Dalam penelitian tersebut, Flombaum dan rekan-rekannya melakukan empat percobaan pada empat kelompok orang berbeda. Pada percobaan pertama, mereka meminta orang untuk melihat roda warna dengan 180 corak berbeda, dan meminta mereka menemukan nama terbaik untuk setiap warna. Latihan ini dirancang untuk menemukan batasan yang dirasakan antara warna, kata para peneliti. Dalam percobaan kedua, para ilmuwan menunjukkan warna yang sama kepada orang yang berbeda, namun kali ini mereka meminta mereka untuk menemukan “contoh terbaik” dari warna tertentu.

Untuk percobaan ketiga, para peneliti menunjukkan peserta mewarnai kotak dan meminta mereka memilih yang paling cocok pada roda warna. Dalam percobaan keempat, kelompok peserta lain menyelesaikan tugas yang sama, namun terdapat penundaan sebesar 90 milidetik antara saat setiap kotak warna ditampilkan dan saat mereka diminta untuk memilih yang paling cocok pada roda warna.

Hasilnya mengungkapkan bahwa kategori memang penting dalam cara orang mengidentifikasi dan mengingat warna. Para peserta yang diminta menyebutkan warna secara pasti melihat lima warna: biru, kuning, merah muda, ungu dan hijau. Sebagian besar warna diberi satu nama, namun warna ambigu diberi dua label, seperti biru dan hijau. “Di mana penamaan yang tidak jelas itu terjadi, di situlah batas” antar warna, kata Flombaum kepada Live Science. Selain itu, orang cenderung memilih corak yang sama sebagai contoh terbaik dari setiap warna.

Namun yang benar-benar mengejutkan adalah bagaimana orang-orang dalam eksperimen memori mengingat warna yang mereka lihat, kata para ilmuwan.

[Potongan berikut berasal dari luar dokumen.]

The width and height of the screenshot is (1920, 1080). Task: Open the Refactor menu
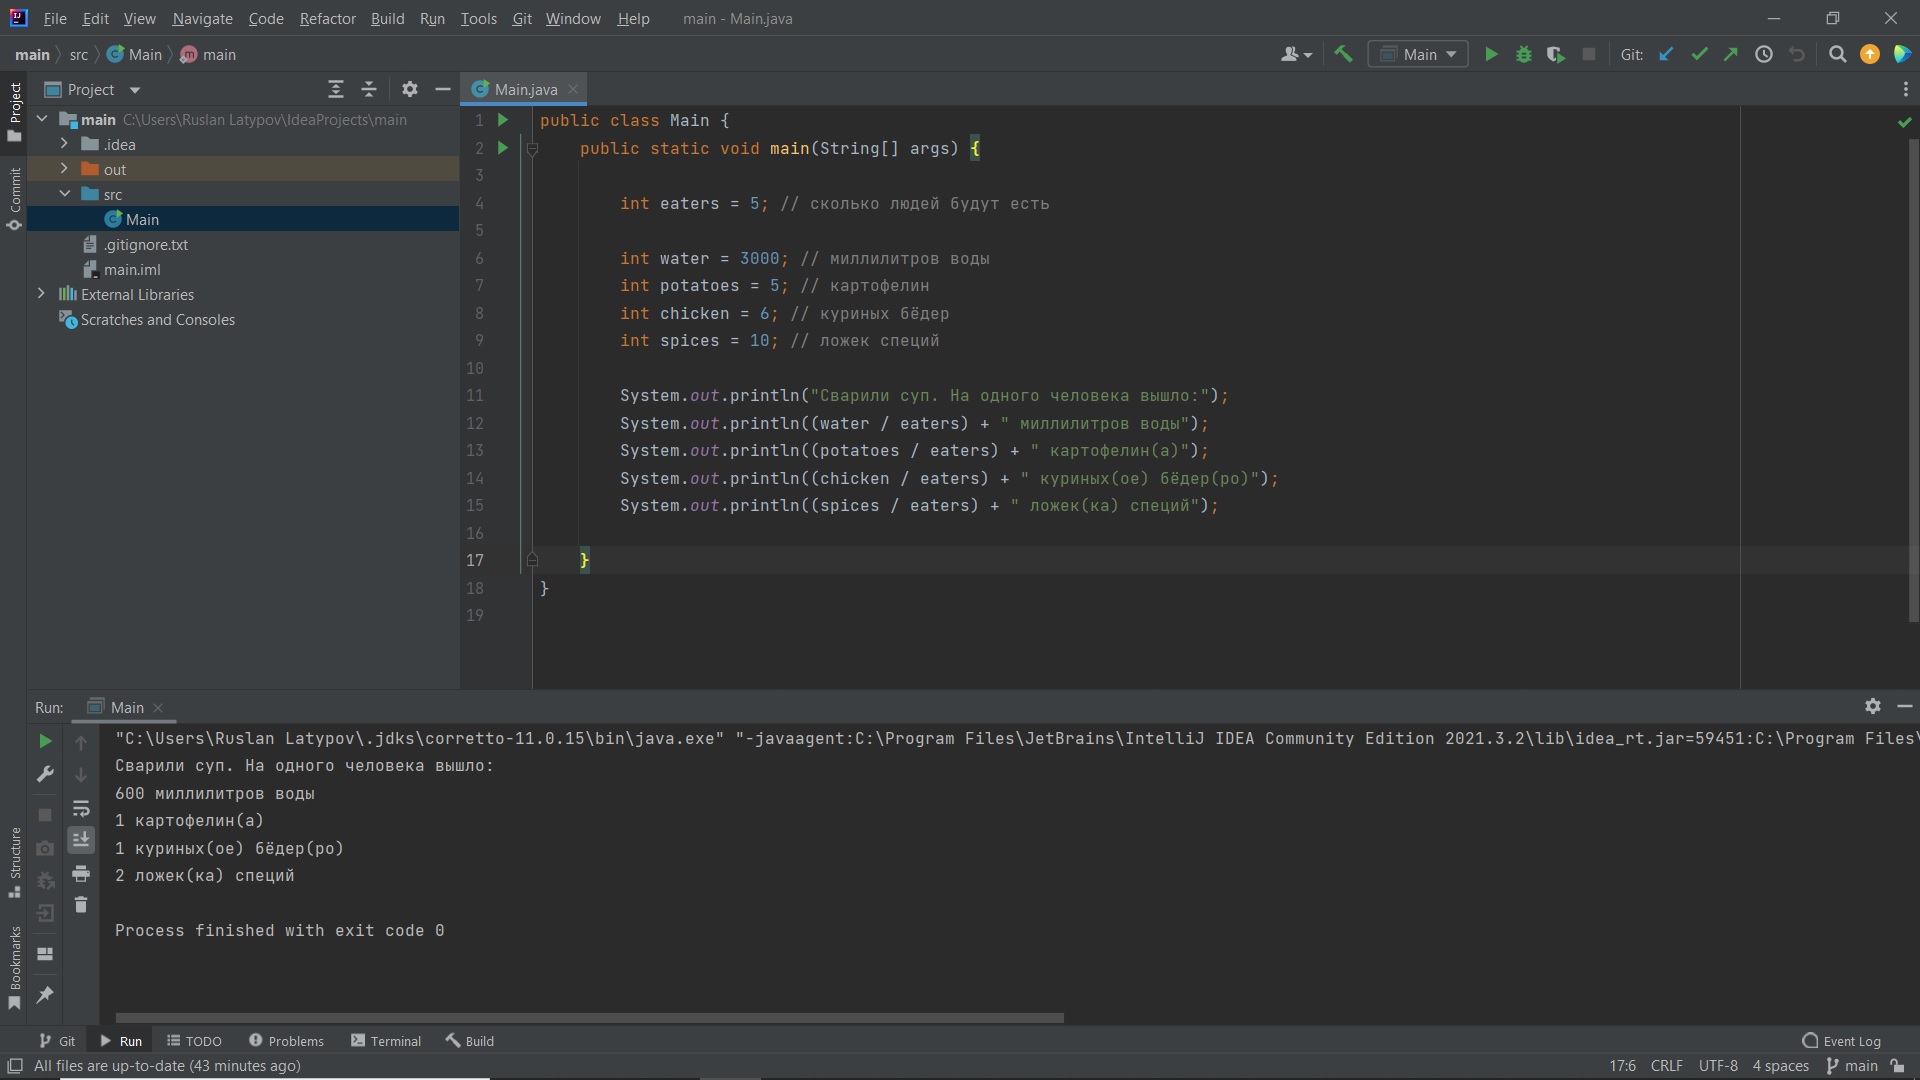[x=327, y=19]
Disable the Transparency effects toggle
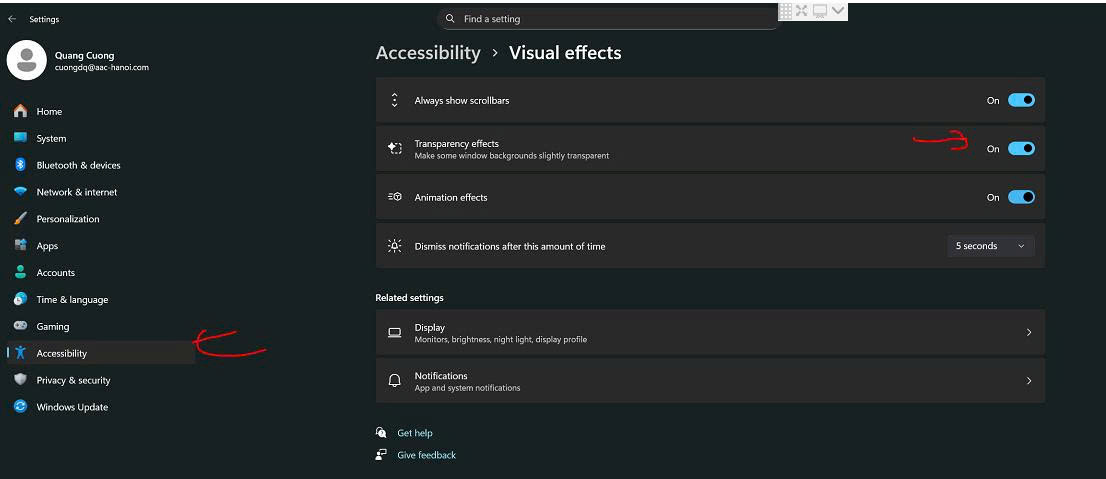 (1021, 148)
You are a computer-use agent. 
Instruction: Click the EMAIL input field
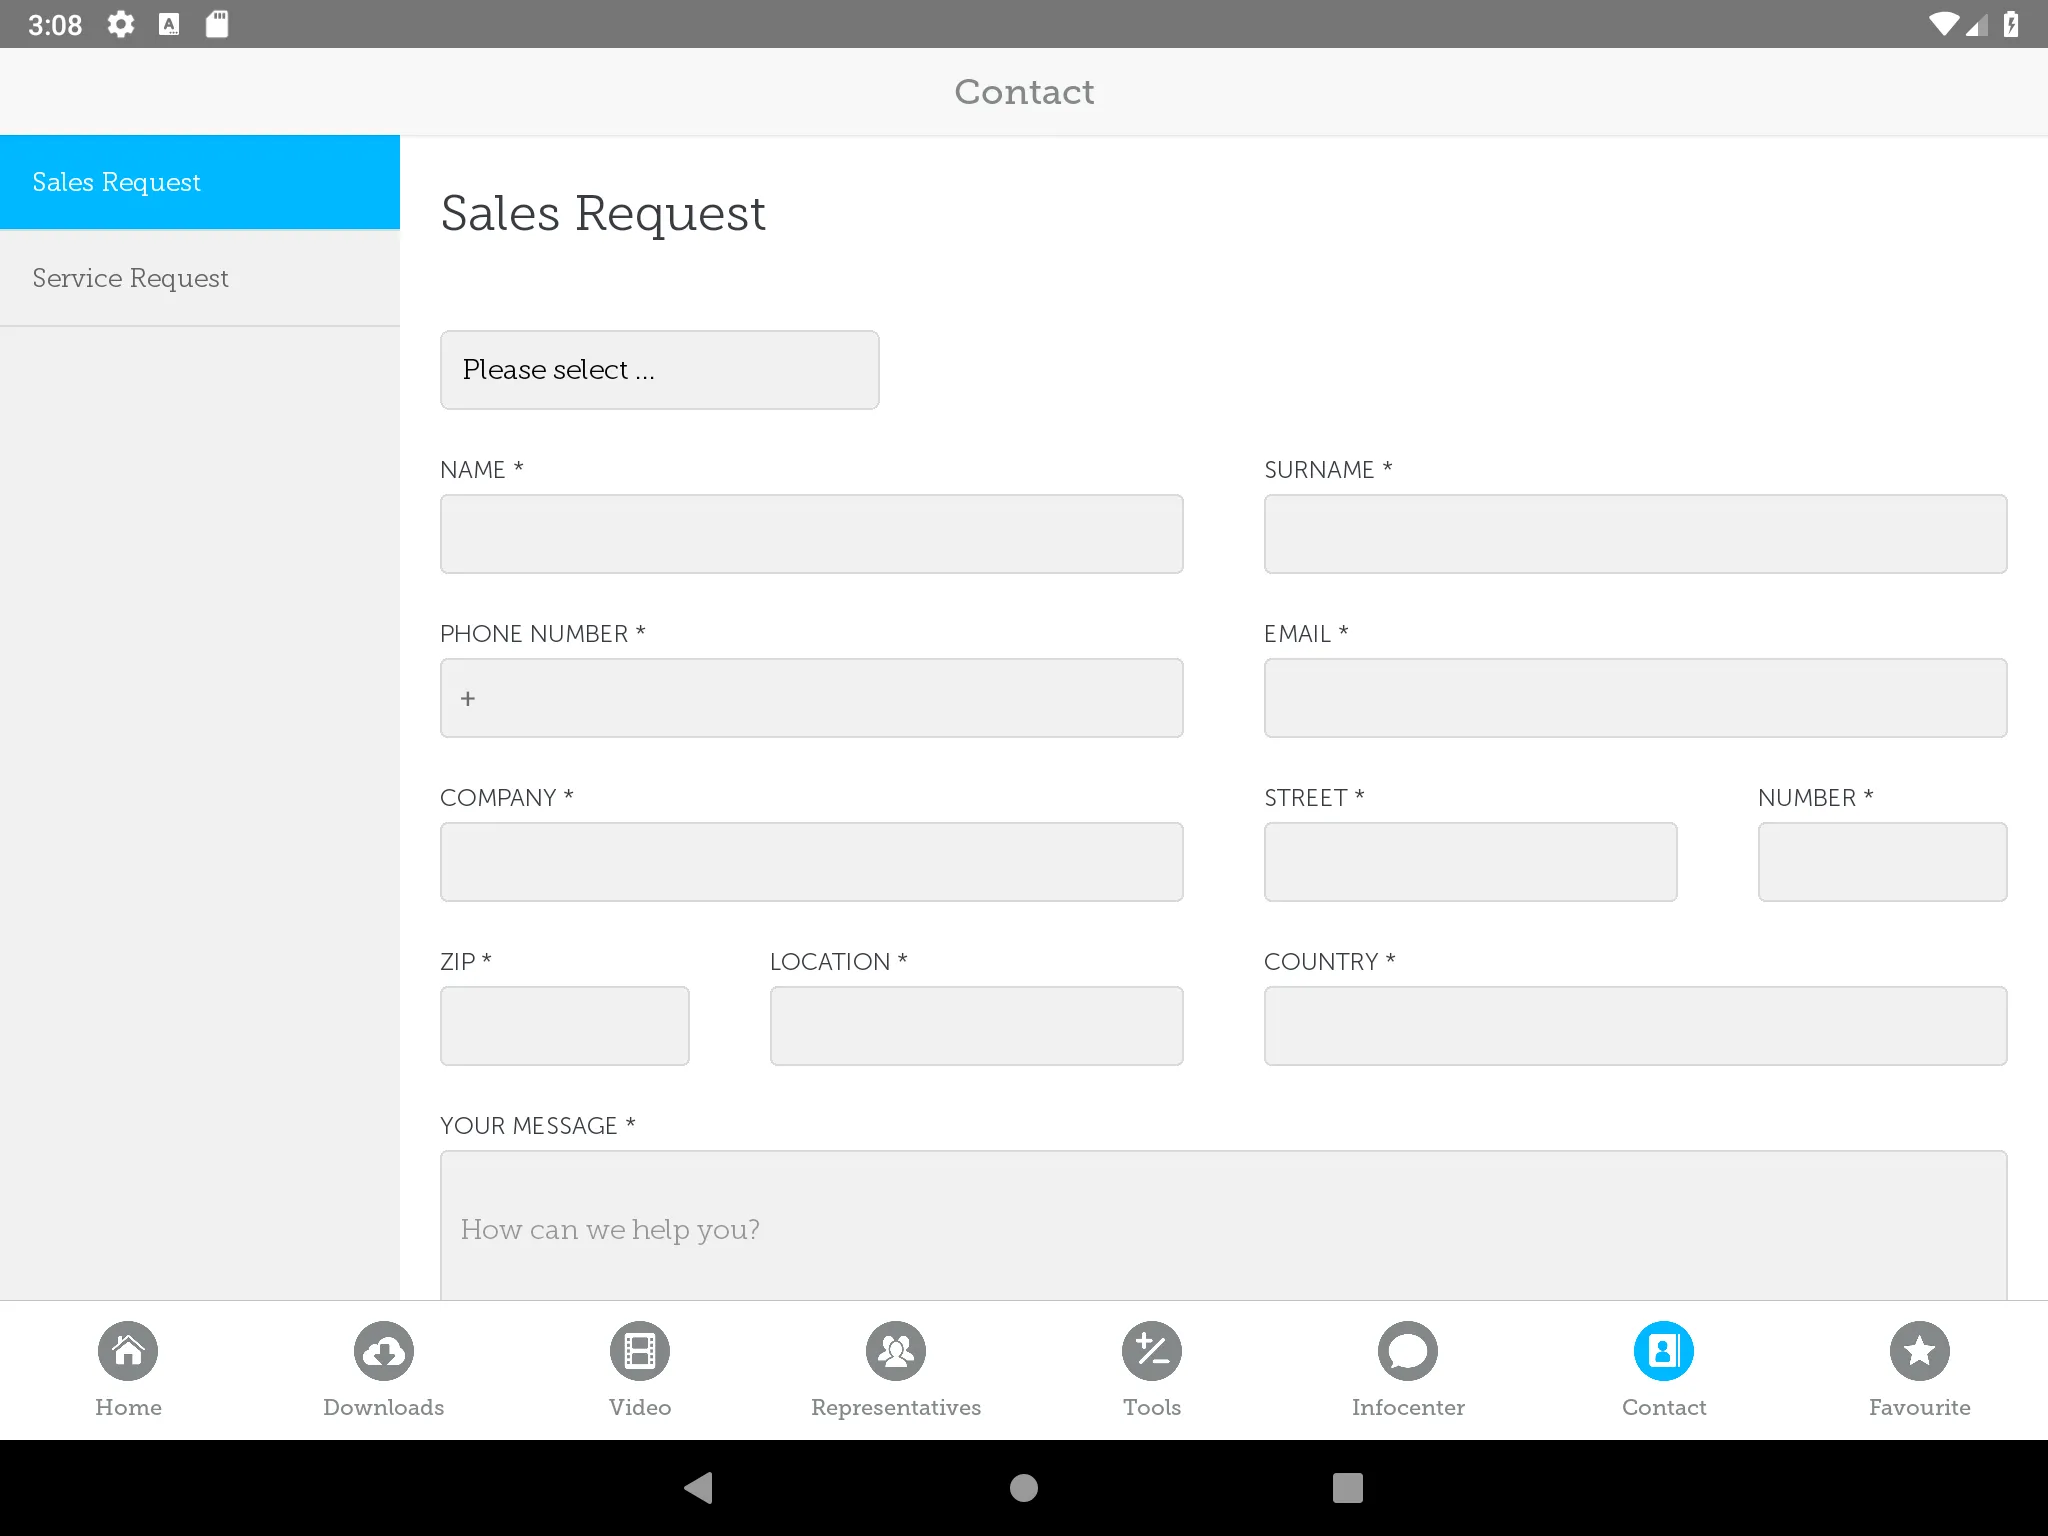[x=1635, y=697]
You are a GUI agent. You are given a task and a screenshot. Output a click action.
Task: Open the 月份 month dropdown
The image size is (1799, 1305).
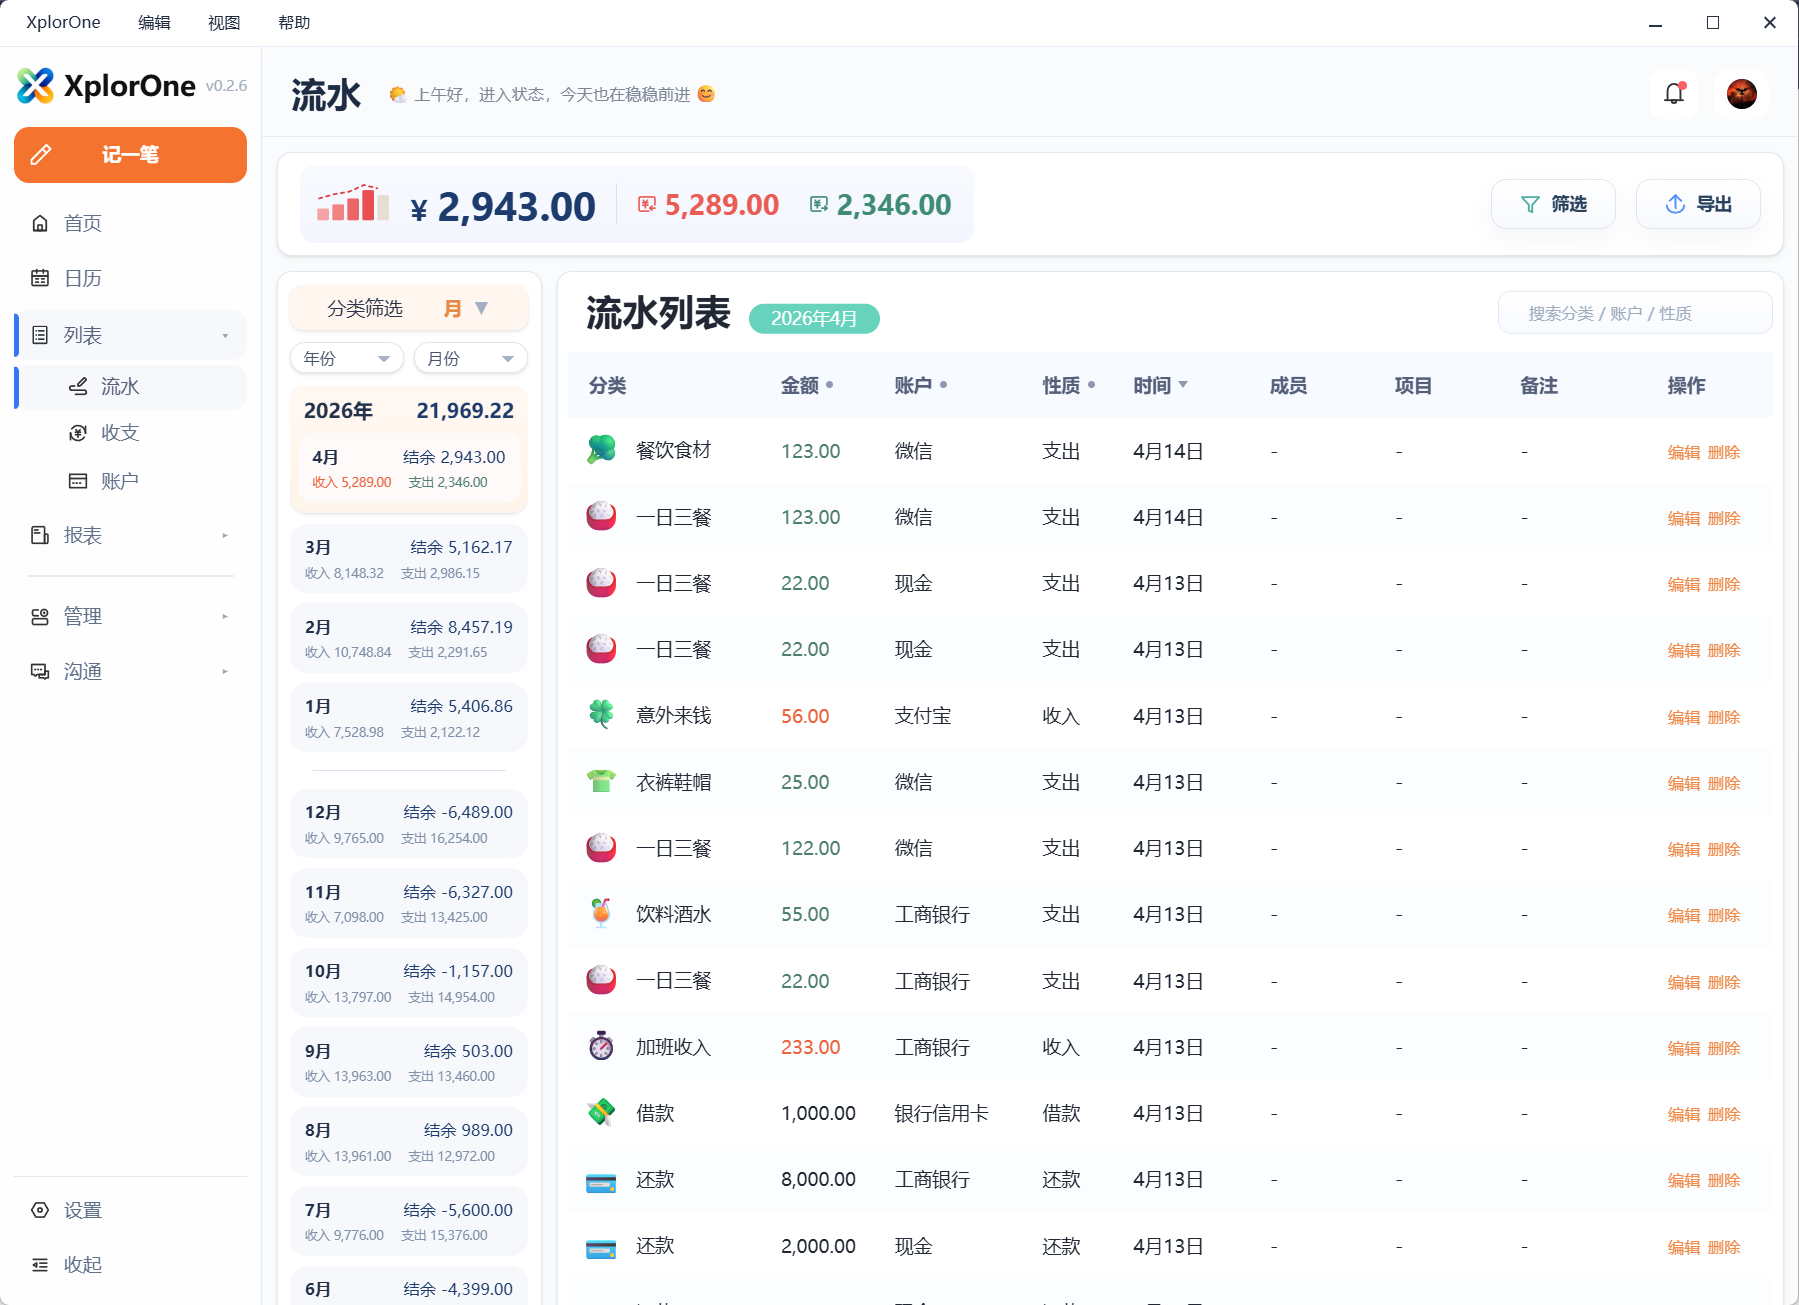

Para peneliti berharap bahwa respons peserta terhadap warna yang mereka lihat akan mencerminkan kurva lonceng yang berpusat pada warna yang benar. Namun sebaliknya, mereka menemukan bahwa distribusi tanggapan cenderung mengarah pada “contoh terbaik” dari warna yang mereka lihat, bukan warna sebenarnya.

Temuan ini menunjukkan bahwa otak mengingat warna sebagai kategori berbeda serta rangkaian warna, dan menggabungkan representasi ini untuk menghasilkan memori. Ada banyak alasan untuk hal ini, tapi mungkin karena efisiensi, kata Flombaum. “Sering kali, yang kami pedulikan adalah kategorinya,” katanya.

Dan kecenderungan untuk menyimpan kenangan dalam kategori meluas ke hal-hal lain selain penglihatan warna. “Secara umum, kita cenderung mengingat hal-hal yang lebih mirip dengan ekspektasi kita terhadap hal-hal tersebut,” kata Flombaum.

Hak Cipta 2015 Ilmu Hidup, sebuah perusahaan pembelian. Seluruh hak cipta. Materi ini tidak boleh dipublikasikan, disiarkan, ditulis ulang, atau didistribusikan ulang.